Entscheidungsstichwort (Thema)

Sozialgerichtliches Verfahren. einstweiliger Rechtsschutz. Anordnungsanspruch. Prüfungsumfang. Grundsicherung für Arbeitsuchende. Leistungsausschluss für Ausländer bei Aufenthalt zur Arbeitsuche. Anwendbarkeit auf Unionsbürger. Rechtfertigung durch Art 24 Abs 2 EGRL 38/2004. Sozialhilfeleistung. kein Verstoß gegen Art 4 EGV 883/2004. Nichteröffnung des sachlichen Geltungsbereichs. kein Anspruch auf Hilfe zum Lebensunterhalt. Anspruch auf Mindestsicherung nach § 73 SGB 12. Arbeitslosengeld II. Erwerbsfähigkeit. Eingliederung in Arbeit. Existenzsicherung. Besondere beitragsunabhängige Leistungen. Diskriminierungsverbot. Arbeitnehmerfreizügigkeit. Effektiver Rechtsschutz. Folgenabwägung. Beiladung des Sozialhilfeträgers

 

Leitsatz (amtlich)

1. Der Leistungsausschluss für arbeitsuchende Unionsbürger ist europarechtskonform.

2. Auch bei solchen Rechtsfragen, die iS des Berufungs- und Revisionszulassungsrechts (§§ 144 Abs 2 Nr 1, 160 Abs 2 Nr 1 SGG) noch klärungsbedürftig erscheinen, dürfen Entscheidungen in Verfahren des einstweiligen Rechtsschutzes nicht lediglich auf eine Folgenabwägung, sondern auch auf eine Prüfung der Erfolgsaussichten in der Hauptsache gestützt werden. In Fällen, in denen ohne die Gewährung vorläufigen Rechtsschutzes schwere und unzumutbare, anders nicht abwendbare Nachteile entstehen können, müssen die Gerichte allerdings, wenn sie sich an den Erfolgsaussichten in der Hauptsache orientieren wollen, die Sach- und Rechtslage nicht nur summarisch, sondern abschließend prüfen (vgl BVerfG vom 12.5.2005 - 1 BvR 569/05 = BVerfGK 5, 237 = juris RdNr 23 ff und vom 25.2.2009 - 1 BvR 120/09 = BVerfGK 15, 133 = juris RdNr 11). Diese Anforderung bezieht sich indessen auf die Gestaltung des jeweiligen Eilverfahrens durch das zur Entscheidung berufene Gericht, dem die Beurteilung obliegt, ob es selbst sich im Rahmen des bei ihm anhängigen Rechtsstreits zu einer abschließenden Aufklärung des Sachverhalts oder der Beantwortung aller aus seiner Sicht entscheidungserheblichen Rechtsfragen in der Lage sieht oder nicht.
····················
KURZE AUFGABE | Schreiben Sie aus dem Text den Abschnitt wortgetreu ab, der mit den Worten „Sozialgerichtliches Verfahren. einstweiliger“ beginnt und mit „Unionsbürger ist europarechtskonform.“ endet.
····················
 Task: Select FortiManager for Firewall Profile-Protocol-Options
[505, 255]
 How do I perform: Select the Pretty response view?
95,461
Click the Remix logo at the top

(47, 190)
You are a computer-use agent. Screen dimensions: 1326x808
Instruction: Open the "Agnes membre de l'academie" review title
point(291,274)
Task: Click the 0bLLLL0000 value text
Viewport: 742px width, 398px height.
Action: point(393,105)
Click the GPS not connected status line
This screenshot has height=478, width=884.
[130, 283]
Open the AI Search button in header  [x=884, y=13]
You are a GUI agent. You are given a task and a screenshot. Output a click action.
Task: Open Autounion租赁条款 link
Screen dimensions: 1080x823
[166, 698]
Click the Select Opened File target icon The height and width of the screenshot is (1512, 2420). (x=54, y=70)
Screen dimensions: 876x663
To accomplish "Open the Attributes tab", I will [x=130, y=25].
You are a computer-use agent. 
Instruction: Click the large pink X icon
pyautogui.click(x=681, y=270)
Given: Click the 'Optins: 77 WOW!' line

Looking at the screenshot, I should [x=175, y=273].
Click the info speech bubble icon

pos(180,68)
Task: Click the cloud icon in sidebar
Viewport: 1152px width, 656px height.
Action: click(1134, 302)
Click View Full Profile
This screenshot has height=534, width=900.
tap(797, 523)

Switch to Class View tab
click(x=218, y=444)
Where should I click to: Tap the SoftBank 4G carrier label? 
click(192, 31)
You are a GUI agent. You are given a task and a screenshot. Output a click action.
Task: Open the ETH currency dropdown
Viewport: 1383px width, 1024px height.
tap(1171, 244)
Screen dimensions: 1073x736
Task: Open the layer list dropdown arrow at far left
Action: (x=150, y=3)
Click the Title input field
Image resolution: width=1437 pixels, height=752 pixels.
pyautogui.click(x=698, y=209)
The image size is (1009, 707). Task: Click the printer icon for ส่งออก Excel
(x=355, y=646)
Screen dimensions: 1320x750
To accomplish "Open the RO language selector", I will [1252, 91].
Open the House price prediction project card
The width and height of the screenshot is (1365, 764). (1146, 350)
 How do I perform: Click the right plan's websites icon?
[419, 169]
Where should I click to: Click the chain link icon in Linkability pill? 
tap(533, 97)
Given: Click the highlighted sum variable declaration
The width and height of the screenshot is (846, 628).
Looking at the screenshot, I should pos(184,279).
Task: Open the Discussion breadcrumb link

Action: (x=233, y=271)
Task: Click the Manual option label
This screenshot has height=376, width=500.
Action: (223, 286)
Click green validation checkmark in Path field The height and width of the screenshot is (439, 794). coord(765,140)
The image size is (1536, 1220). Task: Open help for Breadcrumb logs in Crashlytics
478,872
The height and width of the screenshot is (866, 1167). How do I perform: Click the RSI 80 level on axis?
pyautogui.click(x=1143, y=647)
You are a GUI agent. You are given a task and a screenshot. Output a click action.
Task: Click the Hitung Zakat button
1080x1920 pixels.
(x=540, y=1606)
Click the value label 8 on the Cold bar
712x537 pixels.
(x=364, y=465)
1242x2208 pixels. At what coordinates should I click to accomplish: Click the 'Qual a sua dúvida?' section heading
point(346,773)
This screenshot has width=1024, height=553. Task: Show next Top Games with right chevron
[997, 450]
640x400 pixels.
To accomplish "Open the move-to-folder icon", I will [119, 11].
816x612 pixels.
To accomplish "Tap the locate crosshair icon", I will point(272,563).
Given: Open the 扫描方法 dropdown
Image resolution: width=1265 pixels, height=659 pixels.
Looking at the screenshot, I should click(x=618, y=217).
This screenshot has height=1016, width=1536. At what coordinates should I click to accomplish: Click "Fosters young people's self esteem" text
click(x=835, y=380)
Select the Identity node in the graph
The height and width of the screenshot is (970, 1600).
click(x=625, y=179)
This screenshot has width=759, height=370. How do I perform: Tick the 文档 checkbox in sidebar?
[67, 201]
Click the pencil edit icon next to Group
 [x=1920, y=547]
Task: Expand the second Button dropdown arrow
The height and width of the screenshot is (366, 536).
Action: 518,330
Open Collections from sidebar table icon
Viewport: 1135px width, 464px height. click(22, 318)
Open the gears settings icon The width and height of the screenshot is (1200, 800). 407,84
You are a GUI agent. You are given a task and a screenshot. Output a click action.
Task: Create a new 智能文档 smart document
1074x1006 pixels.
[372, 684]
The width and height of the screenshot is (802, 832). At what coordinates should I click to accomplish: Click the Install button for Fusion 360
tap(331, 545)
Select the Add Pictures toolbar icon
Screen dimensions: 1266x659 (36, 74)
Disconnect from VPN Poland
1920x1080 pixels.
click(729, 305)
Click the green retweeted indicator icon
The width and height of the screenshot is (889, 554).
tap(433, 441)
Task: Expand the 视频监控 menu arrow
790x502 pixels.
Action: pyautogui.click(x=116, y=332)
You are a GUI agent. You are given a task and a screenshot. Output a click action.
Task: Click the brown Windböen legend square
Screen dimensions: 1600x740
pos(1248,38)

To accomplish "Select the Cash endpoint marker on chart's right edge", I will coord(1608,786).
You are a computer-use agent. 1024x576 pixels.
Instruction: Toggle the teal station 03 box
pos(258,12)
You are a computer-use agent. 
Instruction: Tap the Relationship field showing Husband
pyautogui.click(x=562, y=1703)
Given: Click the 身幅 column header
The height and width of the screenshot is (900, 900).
····················
ANTWORT |
Sozialgerichtliches Verfahren. einstweiliger Rechtsschutz. Anordnungsanspruch. Prüfungsumfang. Grundsicherung für Arbeitsuchende. Leistungsausschluss für Ausländer bei Aufenthalt zur Arbeitsuche. Anwendbarkeit auf Unionsbürger. Rechtfertigung durch Art 24 Abs 2 EGRL 38/2004. Sozialhilfeleistung. kein Verstoß gegen Art 4 EGV 883/2004. Nichteröffnung des sachlichen Geltungsbereichs. kein Anspruch auf Hilfe zum Lebensunterhalt. Anspruch auf Mindestsicherung nach § 73 SGB 12. Arbeitslosengeld II. Erwerbsfähigkeit. Eingliederung in Arbeit. Existenzsicherung. Besondere beitragsunabhängige Leistungen. Diskriminierungsverbot. Arbeitnehmerfreizügigkeit. Effektiver Rechtsschutz. Folgenabwägung. Beiladung des Sozialhilfeträgers

 

Leitsatz (amtlich)

1. Der Leistungsausschluss für arbeitsuchende Unionsbürger ist europarechtskonform.